> [EXTRACTED INFORMATION]:

<<<<

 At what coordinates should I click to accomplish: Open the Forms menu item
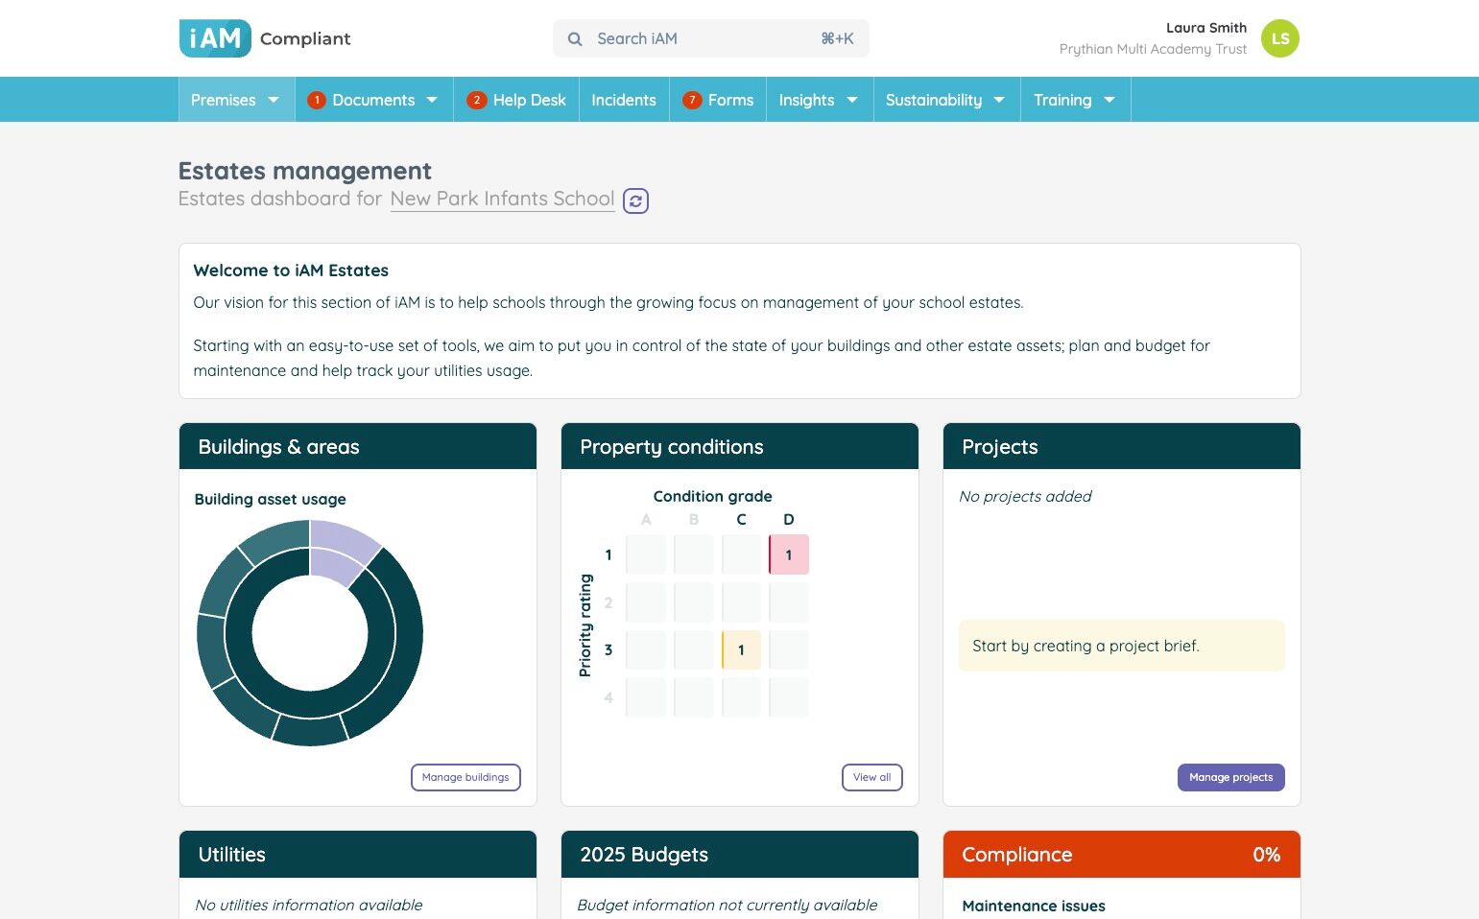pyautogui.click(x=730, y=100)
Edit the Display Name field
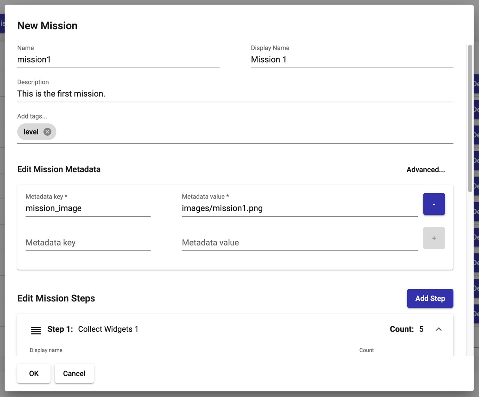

>>>>
<<<<

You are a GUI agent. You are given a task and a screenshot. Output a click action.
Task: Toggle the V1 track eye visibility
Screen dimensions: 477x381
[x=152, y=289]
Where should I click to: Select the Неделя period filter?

>>>>

> [WORK ORDER]: Print exactly the lines above from the one with "You are a GUI" to the one with "Where should I", including both.

> [RESPONSE AREA]:
You are a GUI agent. You are given a task and a screenshot. Output a click action.
Task: Toggle the V1 track eye visibility
Screen dimensions: 477x381
[x=152, y=289]
Where should I click to: Select the Неделя period filter?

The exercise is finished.